Exercise 7.7 (Expected utility portfolio)

  1. Download market data corresponding to \(N\) assets during a period with \(T\) observations.
  2. Compute the expected utility portfolio \[ \begin{array}{ll} \underset{\w}{\textm{maximize}} & \E\left[U(\w^\T\bm{r})\right]\\ \textm{subject to} & \bm{1}^\T\w=1, \quad \w\ge\bm{0}, \end{array} \] with different utilities such as
    • \(U(x) = \textm{log}\left(1 + x\right)\)
    • \(U(x) = \sqrt{1 + x}\)
    • \(U(x) = -1/x\)
    • \(U(x) = -p/x^p\) with \(p>0\)
    • \(U(x) = -1/\sqrt{1 + x}\)
    • \(U(x) = 1 - \textm{exp}(-\lambda x)\) with \(\lambda>0\).

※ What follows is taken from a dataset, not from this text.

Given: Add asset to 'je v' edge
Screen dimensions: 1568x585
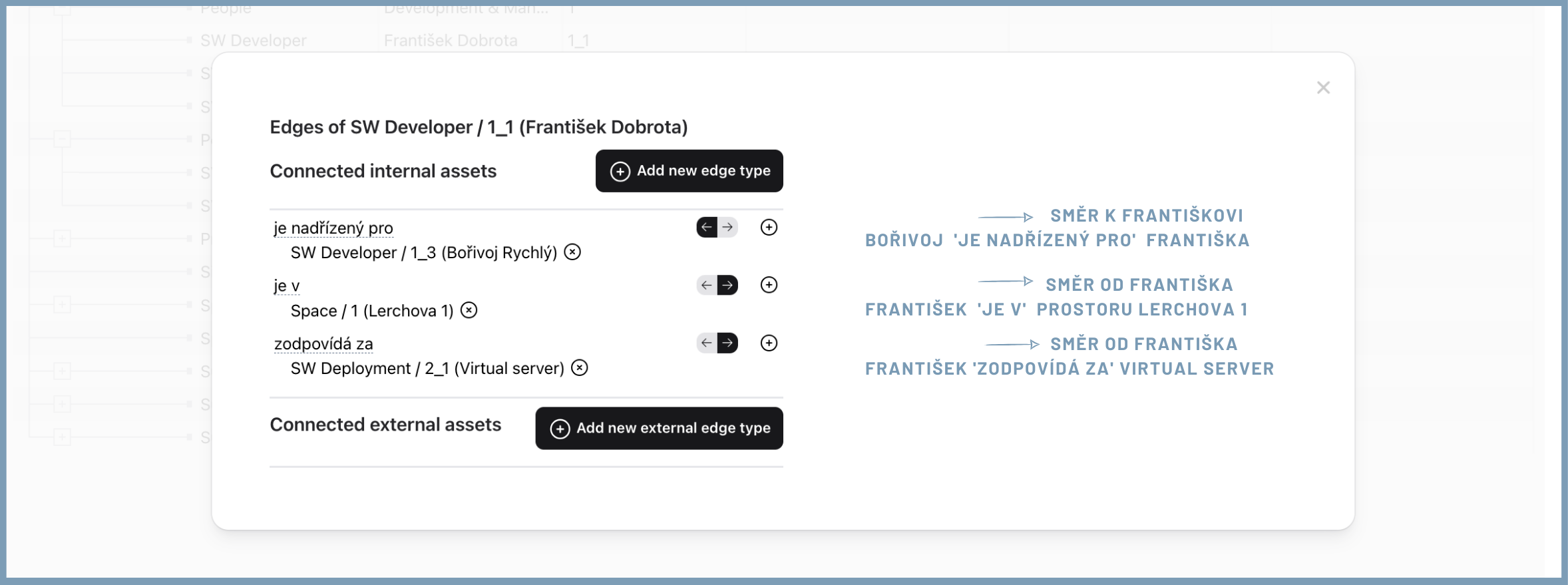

Exercise 7.8 (Universal successive mean--variance approximation method)

  1. Consider the maximum Sharpe ratio portfolio, \[ \begin{array}{ll} \underset{\w}{\textm{maximize}} & \dfrac{\w^\T\bmu - r_\textm{f}}{\sqrt{\w^\T\bSigma\w}}\\ \textm{subject to} & \begin{array}{l} \bm{1}^\T\w=1, \quad \w\ge\bm{0},\end{array} \end{array} \] and the mean–volatility portfolio, \[ \begin{array}{ll} \underset{\w}{\textm{maximize}} & \w^\T\bmu - \kappa\sqrt{\w^\T\bSigma\w}\\ \textm{subject to} & \bm{1}^\T\w=1, \quad \w\ge\bm{0}, \end{array} \] both of which lie on the efficient frontier.
  2. Solve them with some appropriate method.
  3. Solve them via the universal successive mean–variance approximation method, which at each iteration \(k\), solves the mean–variance problem: \[ \begin{array}{ll} \underset{\w}{\textm{maximize}} & \w^\T\bmu - \dfrac{\lambda^k}{2}\w^\T\bSigma\w\\ \textm{subject to} & \bm{1}^\T\w=1, \quad \w\ge\bm{0}, \end{array} \] with a properly chosen \(\lambda^k\).
  4. Compare the obtained solutions and the computational cost.